On-the-job training for skills has for too long been overshadowed by university degrees as a route to career fulfilment for our young people.
Everyone has the right to achieve their academic potential, but is university the right destination for all who go there?
Is it also in the best interests of our economy for so many people to study for degrees?
Are universities delivering the nature and number of able young people that our country actually needs?
Regular reports of a skills shortage suggests they are not, and that must call into question successive Governments’ championing of universities as the pathway to economic success.
Take the construction industry.
Its training board has predicted a major boost from housebuilding through to 2020.
It has warned, however, that Scotland will need more than 21,000 new construction workers to meet that demand and deliver the economic boost that should result.
This raises the important question of whether we are making the most of the talents of our young people?
About 40% of Scottish school leavers go on to higher education, 26% to further education, 4% into training and 22% find employment.
But what happens after that? Well, in large parts of the country things don’t work out very well.
Dundee has the lowest employment rate of all of Scotland’s 32 local authorities and an above-average number of people claiming out-of-work benefits.
Its economic problems are plain to see although it is trying to address them through projects like the waterfront development and port infrastructure investment.

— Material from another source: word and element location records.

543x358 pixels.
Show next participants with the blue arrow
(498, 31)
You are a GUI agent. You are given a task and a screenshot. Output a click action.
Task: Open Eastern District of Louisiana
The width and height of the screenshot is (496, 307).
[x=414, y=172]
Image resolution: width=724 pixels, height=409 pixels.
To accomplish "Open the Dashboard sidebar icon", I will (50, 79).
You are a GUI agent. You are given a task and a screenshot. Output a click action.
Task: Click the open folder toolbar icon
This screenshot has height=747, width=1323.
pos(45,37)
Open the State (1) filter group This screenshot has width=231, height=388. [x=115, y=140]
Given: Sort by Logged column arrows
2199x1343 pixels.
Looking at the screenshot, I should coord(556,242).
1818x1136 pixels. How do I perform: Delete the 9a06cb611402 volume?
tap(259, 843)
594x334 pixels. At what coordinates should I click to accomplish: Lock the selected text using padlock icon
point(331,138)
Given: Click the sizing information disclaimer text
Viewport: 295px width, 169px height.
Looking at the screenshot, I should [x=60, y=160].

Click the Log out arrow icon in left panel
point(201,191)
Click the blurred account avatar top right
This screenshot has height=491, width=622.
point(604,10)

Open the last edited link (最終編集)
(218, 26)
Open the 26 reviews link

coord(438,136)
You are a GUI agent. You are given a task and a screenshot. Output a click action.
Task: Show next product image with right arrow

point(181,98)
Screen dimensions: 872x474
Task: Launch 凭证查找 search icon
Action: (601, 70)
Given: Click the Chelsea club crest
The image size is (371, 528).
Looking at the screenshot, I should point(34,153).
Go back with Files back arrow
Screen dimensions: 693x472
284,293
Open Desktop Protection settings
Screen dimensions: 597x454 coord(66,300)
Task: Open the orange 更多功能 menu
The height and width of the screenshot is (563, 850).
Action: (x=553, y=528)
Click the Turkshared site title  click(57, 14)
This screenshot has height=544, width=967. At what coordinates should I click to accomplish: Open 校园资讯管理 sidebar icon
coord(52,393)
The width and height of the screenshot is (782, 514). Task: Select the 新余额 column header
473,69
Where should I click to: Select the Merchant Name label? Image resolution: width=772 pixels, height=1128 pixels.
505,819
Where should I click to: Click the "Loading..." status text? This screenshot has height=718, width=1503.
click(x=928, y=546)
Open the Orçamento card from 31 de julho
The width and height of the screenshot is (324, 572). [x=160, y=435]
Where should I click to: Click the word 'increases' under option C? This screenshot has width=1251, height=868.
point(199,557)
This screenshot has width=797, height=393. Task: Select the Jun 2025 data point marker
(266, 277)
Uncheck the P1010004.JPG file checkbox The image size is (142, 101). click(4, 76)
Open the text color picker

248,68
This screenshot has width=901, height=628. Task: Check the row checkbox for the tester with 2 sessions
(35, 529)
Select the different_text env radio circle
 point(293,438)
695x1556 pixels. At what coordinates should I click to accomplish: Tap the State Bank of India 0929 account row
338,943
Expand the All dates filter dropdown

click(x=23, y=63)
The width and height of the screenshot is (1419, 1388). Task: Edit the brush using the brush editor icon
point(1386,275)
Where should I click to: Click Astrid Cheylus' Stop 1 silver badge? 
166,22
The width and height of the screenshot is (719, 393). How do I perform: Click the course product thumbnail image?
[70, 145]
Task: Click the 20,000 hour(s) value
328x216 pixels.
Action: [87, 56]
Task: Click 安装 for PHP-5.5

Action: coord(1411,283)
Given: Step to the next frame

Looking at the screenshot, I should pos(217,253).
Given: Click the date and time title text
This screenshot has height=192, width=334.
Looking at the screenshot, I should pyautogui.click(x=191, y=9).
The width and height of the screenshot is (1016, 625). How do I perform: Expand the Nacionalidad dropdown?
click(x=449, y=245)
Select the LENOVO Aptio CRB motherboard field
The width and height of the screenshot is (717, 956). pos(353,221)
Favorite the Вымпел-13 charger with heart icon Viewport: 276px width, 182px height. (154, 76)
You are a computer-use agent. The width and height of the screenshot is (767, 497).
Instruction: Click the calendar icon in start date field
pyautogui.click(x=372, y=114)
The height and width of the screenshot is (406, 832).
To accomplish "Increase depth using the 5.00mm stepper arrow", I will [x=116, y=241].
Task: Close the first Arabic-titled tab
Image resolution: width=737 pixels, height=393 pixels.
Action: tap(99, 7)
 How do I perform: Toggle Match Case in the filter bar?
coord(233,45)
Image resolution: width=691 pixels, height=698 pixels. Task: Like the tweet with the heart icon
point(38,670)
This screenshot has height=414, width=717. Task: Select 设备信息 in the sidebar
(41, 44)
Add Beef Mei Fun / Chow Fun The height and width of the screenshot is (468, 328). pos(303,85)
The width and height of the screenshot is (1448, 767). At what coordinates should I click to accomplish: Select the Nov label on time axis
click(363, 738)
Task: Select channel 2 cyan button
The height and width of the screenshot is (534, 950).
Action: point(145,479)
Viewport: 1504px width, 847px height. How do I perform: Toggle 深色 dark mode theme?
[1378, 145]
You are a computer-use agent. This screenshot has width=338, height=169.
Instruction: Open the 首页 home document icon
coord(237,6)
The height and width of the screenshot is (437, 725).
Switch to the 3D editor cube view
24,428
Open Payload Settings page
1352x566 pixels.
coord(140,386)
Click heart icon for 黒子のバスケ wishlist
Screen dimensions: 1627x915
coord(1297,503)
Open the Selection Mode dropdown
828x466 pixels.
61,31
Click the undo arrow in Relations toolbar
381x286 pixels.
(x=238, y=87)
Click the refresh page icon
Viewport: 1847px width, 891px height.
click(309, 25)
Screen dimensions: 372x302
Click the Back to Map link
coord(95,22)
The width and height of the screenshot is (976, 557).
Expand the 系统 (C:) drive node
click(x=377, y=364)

So what do more economically successful countries do that we don’t?
The German economy is the largest in Europe, its growth outperforms other eurozone economies and it has Europe’s lowest rate of youth unemployment.
It also has a big and well-promoted apprenticeship system, which allows young Germans who don’t go to university to train and qualify in companies.
The training lasts three-and-a-half years and apprentices are paid for their efforts. More than half of young Germans go down this route and secure real jobs for their and their country’s benefit.
Isn’t this a German lesson from which we in Scotland should learn?
So it is good that attention is being shone on the value of on-the-job training for employment with Scottish Apprenticeship Week.
John McClelland, chairman of Skills Development Scotland, said: “Apprenticeships mean businesses can find the talent they need for the growth they want.”
Cabinet Secretary Roseanna Cunningham couldn’t have put it better by declaring: “It is crucial that we continue to invest, not only in our young people by making sure that they have the right opportunities to learn and develop their skills and gain access to the labour market, but also to support industry and business right across Scotland.”
She announced a new Scottish Government target of 26,000 Modern Apprenticeships next year, 1,000 more than this year, towards a goal of 30,000 a year by 2020.
Let’s hope these targets can be achieved. Let us value apprenticeships.